INSTRUCTIONS FOR THE TASK => Copy out everything from the line containing "rmrbxmt account label" down to the end of the data, requests included, and shift every coordinate in the answers by adding 55 to it.

RECORDS PROVIDED =>

+-------+

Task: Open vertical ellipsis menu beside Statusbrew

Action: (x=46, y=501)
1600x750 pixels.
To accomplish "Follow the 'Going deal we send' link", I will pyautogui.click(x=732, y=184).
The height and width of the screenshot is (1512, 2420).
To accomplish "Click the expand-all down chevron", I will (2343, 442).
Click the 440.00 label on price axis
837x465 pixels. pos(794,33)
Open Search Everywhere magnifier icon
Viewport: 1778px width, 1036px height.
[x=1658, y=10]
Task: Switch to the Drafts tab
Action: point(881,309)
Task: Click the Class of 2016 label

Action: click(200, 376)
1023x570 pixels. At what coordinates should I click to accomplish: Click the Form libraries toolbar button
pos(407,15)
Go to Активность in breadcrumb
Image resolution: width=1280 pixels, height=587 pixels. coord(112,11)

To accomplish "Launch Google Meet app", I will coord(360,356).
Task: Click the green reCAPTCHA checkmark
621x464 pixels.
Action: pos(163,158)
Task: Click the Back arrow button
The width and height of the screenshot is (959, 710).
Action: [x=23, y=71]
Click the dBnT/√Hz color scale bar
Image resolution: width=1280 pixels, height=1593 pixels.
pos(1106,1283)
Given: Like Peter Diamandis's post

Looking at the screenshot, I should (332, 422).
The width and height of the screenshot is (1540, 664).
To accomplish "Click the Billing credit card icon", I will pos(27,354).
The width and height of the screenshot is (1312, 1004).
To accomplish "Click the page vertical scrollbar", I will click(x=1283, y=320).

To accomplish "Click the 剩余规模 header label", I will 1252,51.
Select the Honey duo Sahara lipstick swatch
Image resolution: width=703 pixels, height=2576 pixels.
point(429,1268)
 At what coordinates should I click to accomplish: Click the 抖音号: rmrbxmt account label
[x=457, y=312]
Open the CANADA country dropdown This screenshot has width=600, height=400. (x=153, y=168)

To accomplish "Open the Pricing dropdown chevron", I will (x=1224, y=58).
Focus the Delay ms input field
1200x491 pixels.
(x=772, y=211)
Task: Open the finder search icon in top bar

+-------+

FULL ANSWER =>
 At what coordinates should I click to accomplish: Click the 抖音号: rmrbxmt account label
[x=512, y=367]
Open the CANADA country dropdown This screenshot has width=600, height=400. (x=208, y=223)

To accomplish "Open the Pricing dropdown chevron", I will (x=1279, y=113).
Focus the Delay ms input field
1200x491 pixels.
(x=827, y=266)
Task: Open the finder search icon in top bar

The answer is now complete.